■ **TEXT EXCERPT**:
↓
On 6 March 2013, Modcol served a payment claim on Buildplan. On 22 March 2013, Buildplan provided a payment schedule. The payment schedule was out of time.

In these circumstances, Modcol was entitled to either:

(a) obtain a judgment against the contractor (s 15(2)(a)(i) of the SOP Act); or

(b) obtain an adjudication determination against the contractor and have this registered as a judgment of the court (section 15(2)(a)(ii) of the SOP Act).

Once judgment was obtained, Modcol would be entitled to then obtain a “debt certificate” from the court and recover the outstanding amount directly from NSW Health (Pt 2 of the Contractors Debts Act 1997 (NSW) (the CD Act)).

Modcol chose the first option and commenced proceedings against Buildplan on 10 April 2013 for summary judgment of the amount claimed in the payment claim together with interest.

Two days before the summons was filed, administrators were appointed to Buildplan.


As Buildplan was in administration, Modcol was required to seek the leave of the court to commence proceedings against Buildcorp pursuant to s 440D of the Corporations Act. Consequently, the court was asked to consider the following:

  • Whether leave pursuant to s 440D of the Corporations Act should be granted to allow Modcol to commence proceedings against Buildplan in respect of the amount claimed under the SOP Act.
  • If granted, whether a certificate should be issued pursuant to section 7 of the Contractors Debts Act to enable Modcol to access money said to be owing by NSW Health to Buildplan.

The objectives of the Corporations Act

In respect of the first question, McDougall J noted that granting leave was discretionary. His honour went on to consider the circumstances in which leave should be granted. His Honour stated that whether leave should be granted must be weighed against the objectives of the Corporations Act as a whole and the importance of protecting the company's property during administration.

His Honour noted that the object of Pt 5.3A is to:

  • maximise the chance of the company continuing in business; or
  • get a better return for creditors than would result from immediate winding up (section 435A of the Corporations Act).

Further, these objectives are reflected in section 439C of the Corporations Act, which provides that the creditors shall meet to decide the company's future. At this meeting, the creditors have three choices:

  • the company execute a deed of company arrangement;
  • the administration should end; or
  • the company be wound up.
↑
■ **WORK TO COMPLETE**:
(a) Please copy word for word the part of the Modcol case summary that begins with the words containing "In these circumstances, Modcol" and ends with "(the CD Act)).".
(b) According to the Modcol case summary, on what date did Modcol commence proceedings against Buildplan?

■ **RAW RECORDS**:
↓
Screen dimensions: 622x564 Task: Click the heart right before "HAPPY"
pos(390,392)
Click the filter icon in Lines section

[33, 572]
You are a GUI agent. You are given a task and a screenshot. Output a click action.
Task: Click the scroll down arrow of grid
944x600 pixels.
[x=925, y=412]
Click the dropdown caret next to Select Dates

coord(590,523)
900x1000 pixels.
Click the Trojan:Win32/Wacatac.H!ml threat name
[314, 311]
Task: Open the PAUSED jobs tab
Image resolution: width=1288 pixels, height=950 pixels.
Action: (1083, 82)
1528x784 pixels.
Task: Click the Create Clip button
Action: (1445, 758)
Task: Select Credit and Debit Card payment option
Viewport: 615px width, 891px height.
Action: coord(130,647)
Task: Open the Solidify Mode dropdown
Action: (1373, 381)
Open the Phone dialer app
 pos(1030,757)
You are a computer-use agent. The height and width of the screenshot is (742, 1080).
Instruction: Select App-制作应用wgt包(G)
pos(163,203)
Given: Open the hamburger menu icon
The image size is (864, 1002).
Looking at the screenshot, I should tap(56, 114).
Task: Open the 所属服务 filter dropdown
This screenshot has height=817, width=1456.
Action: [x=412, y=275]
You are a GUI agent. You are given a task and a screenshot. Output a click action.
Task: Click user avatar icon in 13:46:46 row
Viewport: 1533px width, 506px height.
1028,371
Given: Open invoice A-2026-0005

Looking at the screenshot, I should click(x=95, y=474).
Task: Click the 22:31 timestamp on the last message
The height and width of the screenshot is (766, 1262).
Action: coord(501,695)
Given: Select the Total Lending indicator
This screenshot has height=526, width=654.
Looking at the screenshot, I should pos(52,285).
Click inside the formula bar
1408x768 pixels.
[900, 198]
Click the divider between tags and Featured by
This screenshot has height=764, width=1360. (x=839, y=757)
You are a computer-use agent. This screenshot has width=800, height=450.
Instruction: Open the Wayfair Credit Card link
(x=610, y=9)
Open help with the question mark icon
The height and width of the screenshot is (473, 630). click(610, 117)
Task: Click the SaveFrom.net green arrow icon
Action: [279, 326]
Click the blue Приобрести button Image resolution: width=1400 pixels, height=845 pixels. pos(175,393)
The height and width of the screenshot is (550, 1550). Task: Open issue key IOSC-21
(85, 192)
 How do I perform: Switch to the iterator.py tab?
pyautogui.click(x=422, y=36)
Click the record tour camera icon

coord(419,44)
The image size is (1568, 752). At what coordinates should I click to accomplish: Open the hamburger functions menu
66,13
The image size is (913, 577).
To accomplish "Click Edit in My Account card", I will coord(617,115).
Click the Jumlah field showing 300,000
↑
■ **EXERCISE SOLUTIONS**:
(a)
In these circumstances, Modcol was entitled to either:

(a) obtain a judgment against the contractor (s 15(2)(a)(i) of the SOP Act); or

(b) obtain an adjudication determination against the contractor and have this registered as a judgment of the court (section 15(2)(a)(ii) of the SOP Act).

Once judgment was obtained, Modcol would be entitled to then obtain a “debt certificate” from the court and recover the outstanding amount directly from NSW Health (Pt 2 of the Contractors Debts Act 1997 (NSW) (the CD Act)).

(b) 10 April 2013